Мать поняла, что сказала не то, поспешно захлопнула рот, но было поздно. Она дала Алисе преимущество. Теперь Алиса могла бы напомнить, что ее саму сдали в интернат даже без родовых травм. От нее отказались лишь потому, что она мешала. Могла бы напомнить, но не стала. Какой в этом смысл? Мать и сама это знает, но не считает себя виноватой. Она ведь даже ни разу не извинилась за это.
Алиса поднялась из‑за стола так резко, что стул опрокинулся и упал на пол.
– Вот об этом я и говорю, – отрезала она, выходя в коридор. – У тебя есть только Диана. И из‑за нее ты забыла и о себе, и о нас.
Алиса сунула ноги в ботинки, схватила куртку и вышла из квартиры, в последнюю секунду удержавшись и не хлопнув дверью. Злость душила ее изнутри, разрывала на части, не давала нормально дышать. Чтобы хоть как‑то справиться с ней, Алиса размахнулась и ударила кулаком в стену. Костяшки пальцев тут же отозвались болью, и эта боль позволила наконец вдохнуть.

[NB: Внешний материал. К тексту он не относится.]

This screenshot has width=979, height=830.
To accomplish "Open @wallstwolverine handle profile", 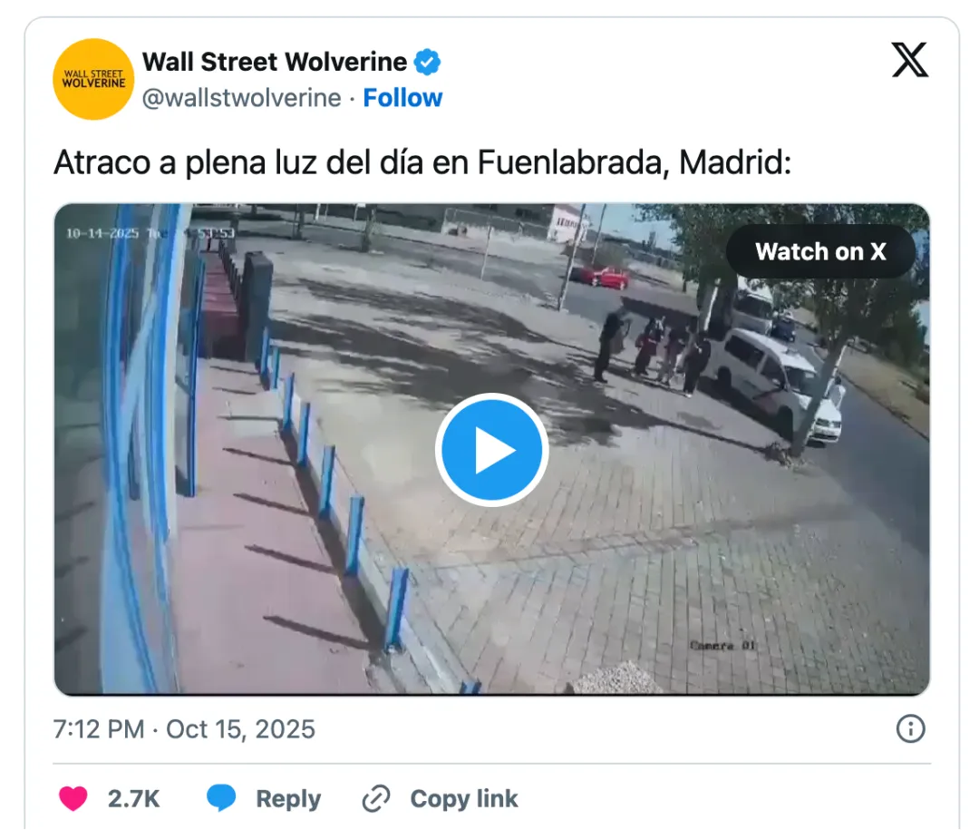I will click(x=242, y=98).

Мать дала понять, что считает ее эгоисткой, которая не помогает с сестрой. Ее, которая изо всех сил старалась, хваталась за любую работу, не спала ночами, таскала тяжести, рисковала собой, только бы заработать денег. И почти все отдавала матери, себе оставляла минимум. Алиса слышала однажды, как друзья говорили, что другая на ее месте после выпуска из интерната сменила бы номер и забыла, как зовут ту, что сдала ее в детдом. Слышала, но не соглашалась. Потому что если не она, то кто? И вот теперь оказывается, что она помогает недостаточно.